- **Task directions**
Give back exactly the lines from the start of the listing to the line containing "has height=487, width=909.", inclusive, and nothing beyond them.

- **Records for this task**
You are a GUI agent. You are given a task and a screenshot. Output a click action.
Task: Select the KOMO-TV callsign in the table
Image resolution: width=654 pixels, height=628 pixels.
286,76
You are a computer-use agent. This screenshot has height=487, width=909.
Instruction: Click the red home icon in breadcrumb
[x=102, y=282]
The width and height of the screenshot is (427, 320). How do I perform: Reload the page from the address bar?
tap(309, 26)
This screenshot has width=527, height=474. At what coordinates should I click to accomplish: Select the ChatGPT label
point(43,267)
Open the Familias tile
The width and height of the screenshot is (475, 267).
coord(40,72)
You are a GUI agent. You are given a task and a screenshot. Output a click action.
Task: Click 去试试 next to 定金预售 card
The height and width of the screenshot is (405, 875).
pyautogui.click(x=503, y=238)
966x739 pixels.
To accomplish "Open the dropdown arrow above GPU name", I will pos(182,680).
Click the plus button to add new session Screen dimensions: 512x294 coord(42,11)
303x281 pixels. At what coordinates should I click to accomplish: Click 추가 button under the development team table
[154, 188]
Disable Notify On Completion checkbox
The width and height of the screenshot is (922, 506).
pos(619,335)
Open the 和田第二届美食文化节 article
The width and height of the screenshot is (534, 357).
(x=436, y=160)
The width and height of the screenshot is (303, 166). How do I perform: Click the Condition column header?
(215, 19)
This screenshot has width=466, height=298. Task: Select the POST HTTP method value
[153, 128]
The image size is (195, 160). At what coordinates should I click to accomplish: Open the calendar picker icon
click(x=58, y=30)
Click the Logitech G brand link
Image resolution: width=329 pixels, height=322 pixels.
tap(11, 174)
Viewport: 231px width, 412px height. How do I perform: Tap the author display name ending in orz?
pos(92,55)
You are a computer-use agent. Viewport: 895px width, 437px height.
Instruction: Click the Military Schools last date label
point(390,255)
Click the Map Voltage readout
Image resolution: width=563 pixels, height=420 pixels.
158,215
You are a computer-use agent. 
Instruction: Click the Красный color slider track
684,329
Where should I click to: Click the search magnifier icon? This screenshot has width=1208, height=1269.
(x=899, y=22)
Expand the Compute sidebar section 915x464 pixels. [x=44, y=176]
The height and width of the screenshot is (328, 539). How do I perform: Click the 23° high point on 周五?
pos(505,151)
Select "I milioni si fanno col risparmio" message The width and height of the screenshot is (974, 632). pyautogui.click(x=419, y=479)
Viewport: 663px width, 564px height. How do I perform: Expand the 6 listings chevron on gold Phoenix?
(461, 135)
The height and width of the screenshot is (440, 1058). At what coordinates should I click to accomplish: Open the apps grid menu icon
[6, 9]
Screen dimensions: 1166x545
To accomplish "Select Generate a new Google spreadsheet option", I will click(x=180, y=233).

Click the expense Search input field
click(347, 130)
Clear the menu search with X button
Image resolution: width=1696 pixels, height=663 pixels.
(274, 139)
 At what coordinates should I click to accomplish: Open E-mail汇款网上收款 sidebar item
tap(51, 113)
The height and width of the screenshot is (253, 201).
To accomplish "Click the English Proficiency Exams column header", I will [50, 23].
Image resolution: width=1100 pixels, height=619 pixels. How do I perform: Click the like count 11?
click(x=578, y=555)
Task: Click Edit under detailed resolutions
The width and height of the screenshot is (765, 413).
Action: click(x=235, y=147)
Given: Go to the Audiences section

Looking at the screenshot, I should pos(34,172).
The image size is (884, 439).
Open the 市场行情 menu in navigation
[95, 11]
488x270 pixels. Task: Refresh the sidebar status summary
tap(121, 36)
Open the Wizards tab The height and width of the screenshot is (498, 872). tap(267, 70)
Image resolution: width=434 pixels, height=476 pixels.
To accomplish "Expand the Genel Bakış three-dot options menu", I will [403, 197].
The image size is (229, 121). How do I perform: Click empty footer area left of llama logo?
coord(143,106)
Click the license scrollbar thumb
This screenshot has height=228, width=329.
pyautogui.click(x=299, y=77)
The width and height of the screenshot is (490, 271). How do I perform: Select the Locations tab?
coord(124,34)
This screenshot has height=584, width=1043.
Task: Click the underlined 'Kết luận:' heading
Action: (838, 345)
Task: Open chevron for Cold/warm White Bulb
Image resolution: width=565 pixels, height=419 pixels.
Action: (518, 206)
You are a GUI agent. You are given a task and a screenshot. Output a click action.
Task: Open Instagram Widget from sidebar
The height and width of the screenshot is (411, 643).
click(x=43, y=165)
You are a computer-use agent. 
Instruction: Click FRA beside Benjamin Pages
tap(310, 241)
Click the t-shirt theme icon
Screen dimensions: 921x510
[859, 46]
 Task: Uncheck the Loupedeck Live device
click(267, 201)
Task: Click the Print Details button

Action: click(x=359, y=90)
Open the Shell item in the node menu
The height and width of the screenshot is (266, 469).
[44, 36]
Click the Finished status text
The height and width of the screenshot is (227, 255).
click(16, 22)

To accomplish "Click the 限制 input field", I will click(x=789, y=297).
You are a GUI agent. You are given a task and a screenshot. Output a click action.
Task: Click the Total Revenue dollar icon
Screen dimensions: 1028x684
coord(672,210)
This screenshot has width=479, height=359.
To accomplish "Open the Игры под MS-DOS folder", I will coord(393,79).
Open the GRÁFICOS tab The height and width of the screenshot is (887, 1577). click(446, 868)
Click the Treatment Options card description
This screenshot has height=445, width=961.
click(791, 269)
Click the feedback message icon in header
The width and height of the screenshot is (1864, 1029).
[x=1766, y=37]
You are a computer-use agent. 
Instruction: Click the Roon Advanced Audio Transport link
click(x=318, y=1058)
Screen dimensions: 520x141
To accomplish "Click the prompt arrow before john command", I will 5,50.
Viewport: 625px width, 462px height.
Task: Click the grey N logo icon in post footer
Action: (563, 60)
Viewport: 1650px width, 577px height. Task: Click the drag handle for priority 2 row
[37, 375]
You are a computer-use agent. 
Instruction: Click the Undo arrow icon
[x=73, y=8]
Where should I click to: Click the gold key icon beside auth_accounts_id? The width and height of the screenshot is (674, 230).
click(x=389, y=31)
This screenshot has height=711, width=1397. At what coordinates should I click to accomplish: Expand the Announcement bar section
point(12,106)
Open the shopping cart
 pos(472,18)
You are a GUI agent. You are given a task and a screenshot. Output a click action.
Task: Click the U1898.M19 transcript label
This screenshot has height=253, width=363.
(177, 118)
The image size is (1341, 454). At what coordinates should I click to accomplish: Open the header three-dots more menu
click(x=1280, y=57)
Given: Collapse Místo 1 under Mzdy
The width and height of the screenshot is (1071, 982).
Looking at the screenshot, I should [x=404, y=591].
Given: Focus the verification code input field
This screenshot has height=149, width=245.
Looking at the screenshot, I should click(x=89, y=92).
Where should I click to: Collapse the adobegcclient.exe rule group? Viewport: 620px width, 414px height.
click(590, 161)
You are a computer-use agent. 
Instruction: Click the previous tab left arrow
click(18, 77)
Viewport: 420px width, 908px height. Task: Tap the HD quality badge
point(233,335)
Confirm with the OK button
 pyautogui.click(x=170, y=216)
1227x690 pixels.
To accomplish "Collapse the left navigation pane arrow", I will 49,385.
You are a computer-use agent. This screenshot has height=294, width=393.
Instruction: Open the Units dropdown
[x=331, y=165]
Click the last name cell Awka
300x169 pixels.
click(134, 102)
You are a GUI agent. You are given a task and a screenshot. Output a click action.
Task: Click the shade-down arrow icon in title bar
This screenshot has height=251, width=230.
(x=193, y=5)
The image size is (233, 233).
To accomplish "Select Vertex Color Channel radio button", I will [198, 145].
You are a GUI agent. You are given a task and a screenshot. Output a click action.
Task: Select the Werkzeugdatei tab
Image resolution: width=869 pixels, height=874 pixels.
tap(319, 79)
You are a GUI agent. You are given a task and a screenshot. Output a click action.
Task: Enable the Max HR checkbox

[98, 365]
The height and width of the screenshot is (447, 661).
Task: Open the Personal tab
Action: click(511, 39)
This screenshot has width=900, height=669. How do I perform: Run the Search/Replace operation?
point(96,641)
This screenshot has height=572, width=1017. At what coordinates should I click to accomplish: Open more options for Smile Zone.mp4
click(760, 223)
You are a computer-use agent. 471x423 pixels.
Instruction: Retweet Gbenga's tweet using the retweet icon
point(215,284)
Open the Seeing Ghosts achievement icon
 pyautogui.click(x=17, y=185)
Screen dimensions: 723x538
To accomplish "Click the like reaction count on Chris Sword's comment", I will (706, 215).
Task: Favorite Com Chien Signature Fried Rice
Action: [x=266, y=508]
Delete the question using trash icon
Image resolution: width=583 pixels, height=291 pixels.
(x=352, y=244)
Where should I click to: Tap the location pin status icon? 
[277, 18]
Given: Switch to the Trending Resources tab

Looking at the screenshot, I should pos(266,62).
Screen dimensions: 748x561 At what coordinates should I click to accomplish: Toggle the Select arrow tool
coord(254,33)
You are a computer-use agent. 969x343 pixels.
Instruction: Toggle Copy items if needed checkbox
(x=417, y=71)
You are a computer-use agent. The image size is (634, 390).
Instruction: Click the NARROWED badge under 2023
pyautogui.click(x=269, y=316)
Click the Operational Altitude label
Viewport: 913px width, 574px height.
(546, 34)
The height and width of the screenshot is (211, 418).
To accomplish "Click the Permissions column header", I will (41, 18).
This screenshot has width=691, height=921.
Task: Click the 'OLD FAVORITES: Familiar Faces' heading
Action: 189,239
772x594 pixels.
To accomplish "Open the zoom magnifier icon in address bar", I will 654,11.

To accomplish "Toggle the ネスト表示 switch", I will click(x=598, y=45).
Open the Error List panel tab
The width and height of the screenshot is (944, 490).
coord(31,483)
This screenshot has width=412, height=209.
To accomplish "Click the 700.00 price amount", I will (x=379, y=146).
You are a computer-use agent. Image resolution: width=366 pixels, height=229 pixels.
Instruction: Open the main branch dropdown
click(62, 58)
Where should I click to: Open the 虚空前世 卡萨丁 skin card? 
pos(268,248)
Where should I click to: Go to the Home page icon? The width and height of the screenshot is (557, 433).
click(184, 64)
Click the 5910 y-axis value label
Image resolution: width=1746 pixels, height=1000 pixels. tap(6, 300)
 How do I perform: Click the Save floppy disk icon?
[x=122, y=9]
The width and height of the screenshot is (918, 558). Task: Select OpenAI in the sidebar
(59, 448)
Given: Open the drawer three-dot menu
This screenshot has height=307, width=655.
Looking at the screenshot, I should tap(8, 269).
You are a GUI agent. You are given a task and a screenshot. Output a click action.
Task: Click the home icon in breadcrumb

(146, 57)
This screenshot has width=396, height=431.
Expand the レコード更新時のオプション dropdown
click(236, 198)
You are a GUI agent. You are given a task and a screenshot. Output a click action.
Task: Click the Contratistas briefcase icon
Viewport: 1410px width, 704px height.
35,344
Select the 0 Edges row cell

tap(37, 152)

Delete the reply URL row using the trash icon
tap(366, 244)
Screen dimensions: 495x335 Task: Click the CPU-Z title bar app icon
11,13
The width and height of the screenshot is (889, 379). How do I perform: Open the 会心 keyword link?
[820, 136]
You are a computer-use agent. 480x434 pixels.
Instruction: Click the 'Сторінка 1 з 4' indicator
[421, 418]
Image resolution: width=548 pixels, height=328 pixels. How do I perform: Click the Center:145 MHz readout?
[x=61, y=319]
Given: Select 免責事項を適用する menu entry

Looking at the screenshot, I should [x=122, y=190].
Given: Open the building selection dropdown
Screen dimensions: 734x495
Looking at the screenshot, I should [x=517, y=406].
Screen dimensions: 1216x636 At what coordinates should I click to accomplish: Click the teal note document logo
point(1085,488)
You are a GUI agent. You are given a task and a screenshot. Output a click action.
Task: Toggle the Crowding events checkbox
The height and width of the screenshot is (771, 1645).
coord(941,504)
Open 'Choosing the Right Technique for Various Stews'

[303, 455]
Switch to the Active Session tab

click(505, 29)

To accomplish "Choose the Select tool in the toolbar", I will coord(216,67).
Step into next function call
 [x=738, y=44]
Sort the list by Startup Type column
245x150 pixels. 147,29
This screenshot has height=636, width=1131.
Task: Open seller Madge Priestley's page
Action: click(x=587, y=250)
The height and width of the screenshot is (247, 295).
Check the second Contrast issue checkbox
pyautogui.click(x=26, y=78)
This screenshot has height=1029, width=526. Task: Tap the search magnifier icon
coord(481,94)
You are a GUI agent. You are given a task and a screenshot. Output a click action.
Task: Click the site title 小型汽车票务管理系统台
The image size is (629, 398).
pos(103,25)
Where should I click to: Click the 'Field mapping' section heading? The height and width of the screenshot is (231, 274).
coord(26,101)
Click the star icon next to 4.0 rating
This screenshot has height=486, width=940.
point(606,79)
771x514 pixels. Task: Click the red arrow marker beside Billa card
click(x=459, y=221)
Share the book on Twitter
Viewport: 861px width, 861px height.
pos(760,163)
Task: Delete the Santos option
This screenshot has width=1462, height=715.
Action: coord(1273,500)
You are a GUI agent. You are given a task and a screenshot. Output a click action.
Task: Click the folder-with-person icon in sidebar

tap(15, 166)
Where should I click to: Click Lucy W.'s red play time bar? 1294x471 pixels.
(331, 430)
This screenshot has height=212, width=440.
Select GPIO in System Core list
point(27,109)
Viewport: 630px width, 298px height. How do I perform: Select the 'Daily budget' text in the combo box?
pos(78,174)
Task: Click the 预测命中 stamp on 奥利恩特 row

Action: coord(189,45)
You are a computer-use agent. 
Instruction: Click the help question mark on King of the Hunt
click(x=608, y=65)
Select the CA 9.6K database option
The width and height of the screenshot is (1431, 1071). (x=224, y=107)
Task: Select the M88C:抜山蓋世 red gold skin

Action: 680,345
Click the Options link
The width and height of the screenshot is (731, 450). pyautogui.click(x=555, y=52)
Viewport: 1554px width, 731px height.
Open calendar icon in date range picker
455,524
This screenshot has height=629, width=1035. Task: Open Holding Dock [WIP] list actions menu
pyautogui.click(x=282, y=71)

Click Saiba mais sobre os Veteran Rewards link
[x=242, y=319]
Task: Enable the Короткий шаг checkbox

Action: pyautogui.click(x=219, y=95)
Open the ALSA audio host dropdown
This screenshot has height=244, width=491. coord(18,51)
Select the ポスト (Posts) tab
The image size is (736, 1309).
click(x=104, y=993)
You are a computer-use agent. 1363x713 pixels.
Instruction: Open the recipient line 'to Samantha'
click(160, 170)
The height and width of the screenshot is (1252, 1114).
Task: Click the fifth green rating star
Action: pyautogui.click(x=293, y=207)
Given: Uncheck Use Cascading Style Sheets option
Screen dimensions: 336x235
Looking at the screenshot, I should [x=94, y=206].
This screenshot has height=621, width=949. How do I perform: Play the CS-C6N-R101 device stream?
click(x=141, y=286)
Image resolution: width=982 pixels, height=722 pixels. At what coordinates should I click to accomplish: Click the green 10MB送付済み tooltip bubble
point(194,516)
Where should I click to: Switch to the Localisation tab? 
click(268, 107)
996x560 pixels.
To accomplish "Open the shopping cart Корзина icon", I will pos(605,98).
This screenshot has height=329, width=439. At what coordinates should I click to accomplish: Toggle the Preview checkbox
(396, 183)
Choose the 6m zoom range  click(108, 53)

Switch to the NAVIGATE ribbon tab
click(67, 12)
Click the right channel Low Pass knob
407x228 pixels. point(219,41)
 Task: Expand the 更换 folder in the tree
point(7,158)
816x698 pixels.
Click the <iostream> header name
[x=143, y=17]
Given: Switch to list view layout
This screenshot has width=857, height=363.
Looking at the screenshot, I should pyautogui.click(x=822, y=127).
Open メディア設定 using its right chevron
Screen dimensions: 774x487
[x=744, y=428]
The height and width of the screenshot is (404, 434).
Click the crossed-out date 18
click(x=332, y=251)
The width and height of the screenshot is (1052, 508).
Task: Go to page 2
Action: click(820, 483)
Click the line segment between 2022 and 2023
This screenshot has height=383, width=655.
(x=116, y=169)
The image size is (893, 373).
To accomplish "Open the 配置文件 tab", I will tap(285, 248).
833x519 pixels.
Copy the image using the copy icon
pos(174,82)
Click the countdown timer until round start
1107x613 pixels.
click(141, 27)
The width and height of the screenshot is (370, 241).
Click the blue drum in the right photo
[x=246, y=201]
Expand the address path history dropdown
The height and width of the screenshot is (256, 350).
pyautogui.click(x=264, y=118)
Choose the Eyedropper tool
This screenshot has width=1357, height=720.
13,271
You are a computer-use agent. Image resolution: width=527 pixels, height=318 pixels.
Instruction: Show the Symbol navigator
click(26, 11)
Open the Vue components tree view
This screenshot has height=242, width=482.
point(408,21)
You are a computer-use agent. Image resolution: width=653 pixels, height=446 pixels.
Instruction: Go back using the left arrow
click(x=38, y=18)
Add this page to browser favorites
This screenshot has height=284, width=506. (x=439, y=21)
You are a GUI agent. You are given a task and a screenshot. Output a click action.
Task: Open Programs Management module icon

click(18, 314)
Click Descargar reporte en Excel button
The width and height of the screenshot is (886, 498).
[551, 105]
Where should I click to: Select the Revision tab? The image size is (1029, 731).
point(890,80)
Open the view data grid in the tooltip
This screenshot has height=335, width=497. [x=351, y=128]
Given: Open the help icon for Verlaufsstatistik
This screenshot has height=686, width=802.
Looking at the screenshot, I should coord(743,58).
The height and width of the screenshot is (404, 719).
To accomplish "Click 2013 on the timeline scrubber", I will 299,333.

- **Exercise result**
You are a GUI agent. You are given a task and a screenshot. Output a click action.
Task: Select the KOMO-TV callsign in the table
Image resolution: width=654 pixels, height=628 pixels.
286,76
You are a computer-use agent. This screenshot has height=487, width=909.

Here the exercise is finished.